Fig. 7: Identification of SNYG modules in C. reinhardtii and mammalian MIPs.

a Multiple sequence alignment of the SNYG module in eight human proteins identified by iterative HMM-to-HMM searches. The SNYG module consists of two α-helices, one representing the conserved Mn repeat-like motif bearing a highly conserved glycine, and the other helix here named the SNYG motif associated helix (SNYG ass. helix). Proteins are designated by their UniProt identifiers. Coloring schemes as per ClustalW parameters with modifications. Predicted regions corresponding to α-helices are shown above the alignment. b Superimposition of experimentally determined SNYG modules from mammalian PIERCE1, PIERCE2, TEX49, FAM183A, C5ORF49 (CFAP90), and ATP6V1FNB (SPMIP1). Structures were derived from PDB: 8OTZ. c Module architecture of predicted SNYG module proteins in human. d The SNYG module in FAP85 and FAP182 (shown in boxes) in complex with the tubulin lattice of the C. reinhardtii cilia outer doublet A-tubule (PDB: 6U42).
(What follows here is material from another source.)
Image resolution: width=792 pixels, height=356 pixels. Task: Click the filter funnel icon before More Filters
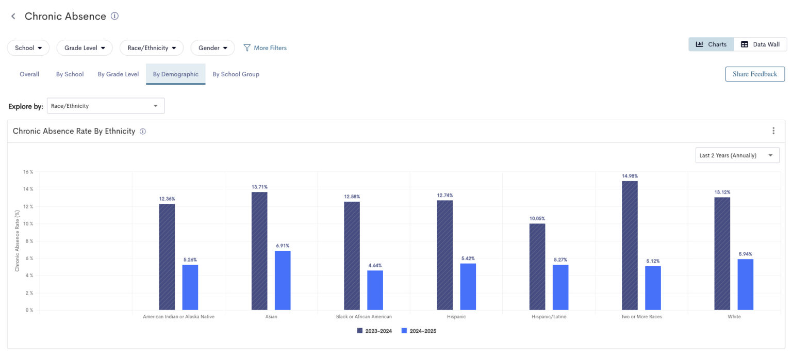[248, 47]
Protofilament number shown right. e Superimposition of SNYG module structures from FAP85 and FAP182. f Superimpositions of FAP182 SNYG module structures with AlphaFold2-predicted SNYG modules of PIERCE1 and PIERCE2. g The FAP85 SNYG modules in complex with tubA and tubB. Contact sites between tubulins and conserved threonine or hydrophobic residues are highlighted in red. h GO enrichment of gene co-expression analysis (top 6) of the four SNYG family members C20ORF85, C2ORF50, C5ORF49, and FAM183A. Enrichment P-values were obtained using the PANTHER Classification System for the slim cellular component devised by the PANTHER software⁵⁷. i Immunofluorescence microscopy micrographs of motile cilia on cultured human bronchial epithelial cells imaged by structured illumination microscopy. Cells were stained with indicated antibodies. The images are representative of two independent experiments. Scale bar: 5 μm in the top row, 500 nm in the second row.